Since "Spree" was based on the concept of pursuit curves, Sanzel based included a variation called the trawler problem in "Two Daughters". The trawler problem is a real-life application of pursuit curves used to find slow-travelling boats.

===Casting===
The rewrite of the script allowed three people to appear in both episodes. David Gallagher reprised his role as Buck Winters, and Kim Dickens reprised her role as Crystal Hoyle. Marking his fourth appearance on the series, Lou Diamond Phillips reprised his role as FBI Special Agent Ian Edgerton.

===Filming===
Although director John Behring directed "Spree", director Alex Zakrzewski directed "Two Daughters". Behring finished filming "Spree" on a Friday, and Zakrzewski began filming "Two Daughters" on the following Monday. Having already developed a plan, Zakrzewski filmed scenes quickly. He also accepted suggestions from the actors. While filming Buck's interrogation scene several times, Zakrzewski initially shot Phillips walking into the interrogation room without showing Phillips' face. Upon Phillips' suggestion, Zakrzewski then filmed Phillips' face as he walked into the interrogation room.

When filming began on the episode, Diane Farr learned that she was pregnant. Farr told series executive producer Barry Schindel and several people on set, including Sanzel, about the pregnancy. She and the producers discussed her level of physical activity during the action scenes. During the scene where Crystal fired a gun at Megan, they used a stunt double to kick Crystal.
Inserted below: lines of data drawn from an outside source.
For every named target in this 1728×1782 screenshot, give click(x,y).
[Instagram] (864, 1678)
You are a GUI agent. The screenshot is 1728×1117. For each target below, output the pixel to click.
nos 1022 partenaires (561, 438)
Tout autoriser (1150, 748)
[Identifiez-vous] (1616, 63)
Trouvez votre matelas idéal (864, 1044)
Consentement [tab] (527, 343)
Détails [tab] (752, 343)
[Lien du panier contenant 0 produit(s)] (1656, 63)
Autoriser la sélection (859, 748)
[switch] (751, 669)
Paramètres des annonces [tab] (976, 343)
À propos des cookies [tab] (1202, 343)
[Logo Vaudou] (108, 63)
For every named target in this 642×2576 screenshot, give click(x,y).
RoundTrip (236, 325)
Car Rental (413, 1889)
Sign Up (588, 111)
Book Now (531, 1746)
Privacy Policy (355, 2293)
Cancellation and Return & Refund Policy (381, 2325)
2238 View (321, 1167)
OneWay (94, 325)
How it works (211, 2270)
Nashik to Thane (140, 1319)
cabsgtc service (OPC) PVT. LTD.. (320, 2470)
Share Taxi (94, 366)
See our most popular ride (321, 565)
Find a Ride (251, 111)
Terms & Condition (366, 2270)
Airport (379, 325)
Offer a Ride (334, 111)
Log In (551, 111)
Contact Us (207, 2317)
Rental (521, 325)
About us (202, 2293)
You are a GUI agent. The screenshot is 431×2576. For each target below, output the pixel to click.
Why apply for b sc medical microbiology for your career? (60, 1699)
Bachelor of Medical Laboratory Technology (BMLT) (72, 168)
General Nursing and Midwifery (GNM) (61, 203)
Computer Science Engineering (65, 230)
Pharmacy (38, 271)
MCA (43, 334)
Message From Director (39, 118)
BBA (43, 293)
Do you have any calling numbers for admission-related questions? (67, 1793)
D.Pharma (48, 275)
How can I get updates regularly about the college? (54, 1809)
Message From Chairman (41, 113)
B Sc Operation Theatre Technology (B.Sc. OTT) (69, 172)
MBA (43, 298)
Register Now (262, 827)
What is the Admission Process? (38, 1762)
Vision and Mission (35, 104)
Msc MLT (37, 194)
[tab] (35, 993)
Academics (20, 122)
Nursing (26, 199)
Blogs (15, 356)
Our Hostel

Due to the level of violence in the episode, the producers attempted to balance the audience's sensitivities with reality. Producers and Sanzel discussed the type of cut on Megan's arm. They also discussed the amount of blood that was to be shown in both the scene where the team rescues Megan and the scene where David and Colby find the dead attorney. The amount of blood was added during post-production.

==Reception==
Over 10.69 million people in the United States watched "Two Daughters". Critically, the episode was very well received. Calling both "Spree" and "Two Daughters" "stand-alone", Cynthia Boris of DVD Verdict seemed to enjoy the episode. Stating that the episode's appeal was in the effects of the case on the team, Jeffrey Robinson of DVD Talk called "Two Daughters" "[o]ne of the season's strongest episodes". Donald Liebenson, an editor for Amazon.com, called "Two Daughters" "compelling".